On their third album, 1979’s Fear of Music, Talking Heads broadened the scopes of both their lyrical content and overall sound. With this album, they proved not only that they had substantial staying power, but also the capacity to evolve considerably. For the first time, the band prominently featured additional instruments in their songs to the basic guitars, drums and keyboard that dominated their previous work. Fear of Music set the tone for the many sonic and artistic transitions the band went through during the rest of their time together.
As well as fear of all kinds, the songs on Fear of Music discussed one of fear’s closest counterparts: paranoia. As the album’s title suggested, the fear described in these songs was such that it even extended to the fear of music itself, despite the fact that it WAS music.

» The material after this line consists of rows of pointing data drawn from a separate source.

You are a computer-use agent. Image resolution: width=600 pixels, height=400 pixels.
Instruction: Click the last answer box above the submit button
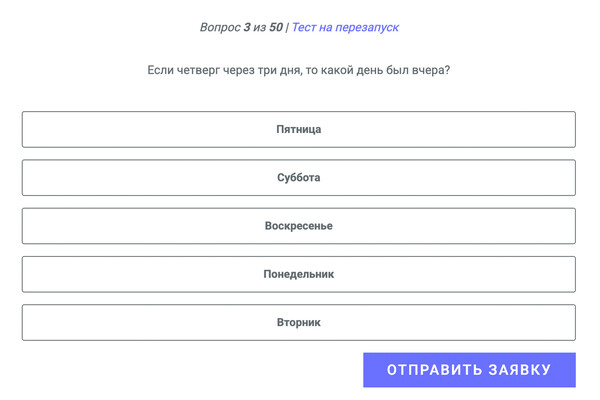point(298,322)
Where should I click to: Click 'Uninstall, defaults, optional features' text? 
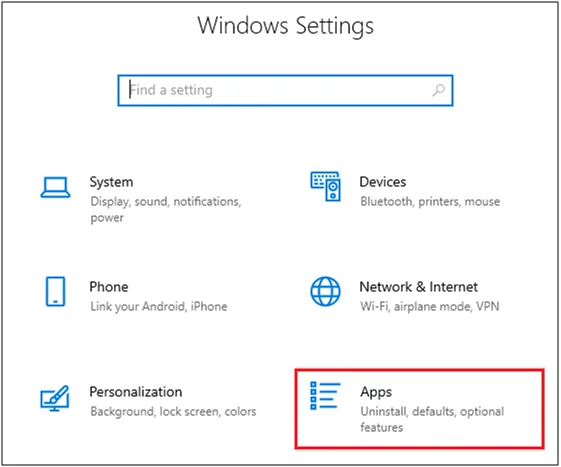pyautogui.click(x=432, y=419)
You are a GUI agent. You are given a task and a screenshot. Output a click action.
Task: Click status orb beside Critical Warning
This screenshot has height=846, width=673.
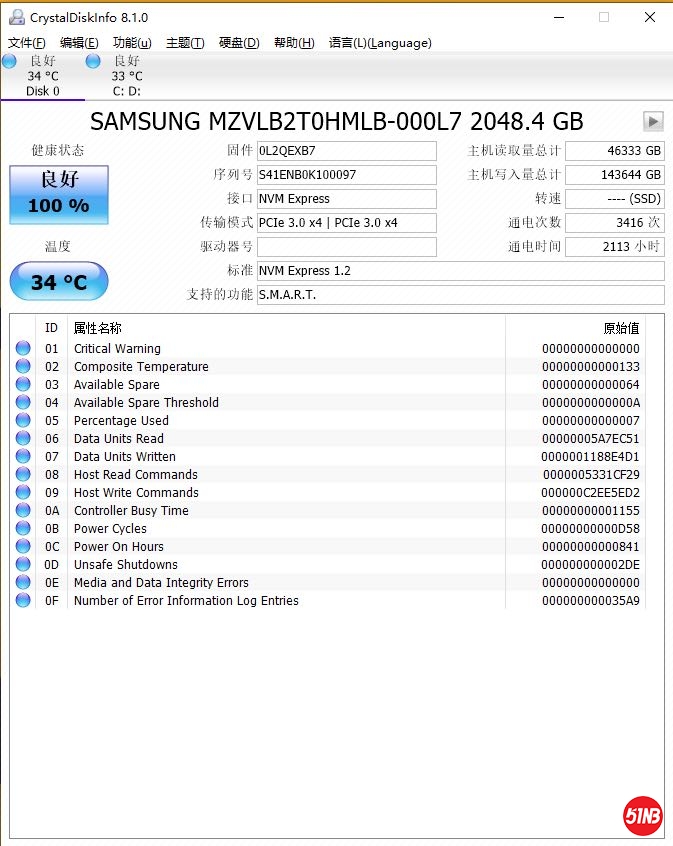pyautogui.click(x=23, y=349)
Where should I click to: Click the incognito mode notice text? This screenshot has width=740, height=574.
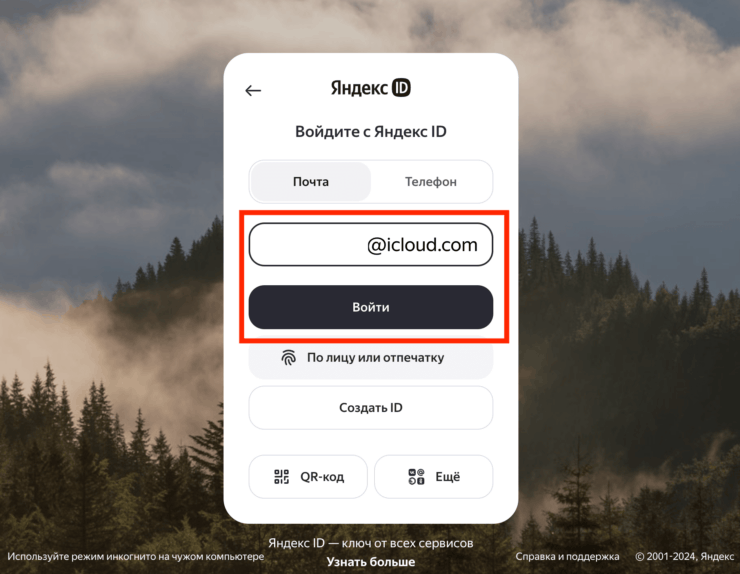(x=135, y=557)
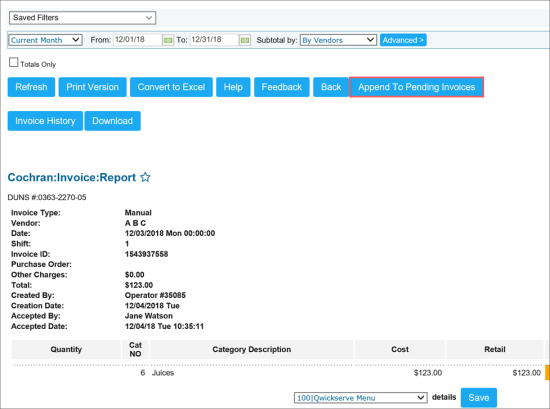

During the album’s composition, frontman David Byrne pictured the characters in his songs as living in a dystopian world and wrote from that perspective. This veered from the detached, almost anthropological view towards human endeavors that Byrne had taken on the band’s first two albums, 1977’s Talking Heads: 77 and 1978’s More Songs About Buildings and Food. With titles like “Cities,” “Drugs,” “Paper” and “Air,” the songs on Fear of Music worked to explore and break down specific, basic concepts of modern human life.
The first track, “I Zimbra,” demonstrated right away the band’s departure from their previously sparse, angular style of rock into something more world-music inspired. “I Zimbra” was based on the Dadaist poem “Gadji beri bimba” by Hugo Ball. With its nonsensical lyrics and African-themed beat, this song set the tone for the musically diverse and sometimes irreverent album that followed.However, the playfulness and irreverence of this first track was swiftly replaced with frustration on Fear of Music’s second song, “Mind,” which served as a reflection on how impossible it was to get through to people sometimes. In the song, no human constructs—religion, time, etc.—nor even Byrne himself succeeded in changing a person’s mind. At times, the desperate tone in Byrne’s voice made it seem like he was singing about the futility of trying to establish any type of contact or relationship with another person at all.
This album also contained one of Talking Heads’ most seminal songs, “Life During Wartime,” which was made so largely by its catchy, iconic lyrics. This track was also one of the record’s more straightforward rock offerings. Another track, “Memories Can’t Wait,” utilized sped-up vocals and science-fiction-y tones to result in an eerie atmosphere. The song “Air” sounded just like its title and inspiration, with a buoyant, almost happy tone that also veered towards the unsettling. In this song, Byrne described the dilemma of not even being able to trust the air you breathe not to kill you.
“Heaven” was the lone, bright, positive spot amidst the darkness and negativity of the rest of the album. The gorgeously understated arrangement of the song made the listener realize the truth of its mournfully beautiful central line: “Heaven is a place where nothing ever happens.”
During the track “Animals,” Byrne described the animal kingdom as laughing at and making fools of us humans. All throughout the album up to that point, he had stressed the ridiculousness of the modern human position, and in this song, he stated it flat-out. The next-to-last track, “Electric Guitar” was a strange, heavy track about the importance of the electric guitar, though it contained a sinister edge. This track looped back around to the central theme of the album of fear of music and the instruments used to make it. The album ended with a track co-written by producer Brian Eno entitled “Drugs,” which used jungle sounds and other such devices to increase the sense of the wilderness that the use of drugs can abandon a person to.
Fear of Music was the point when Talking Heads began to seriously deepen their approach and expand their influence. Their third album showed what a talented, well-rounded and important band of their time that they really were.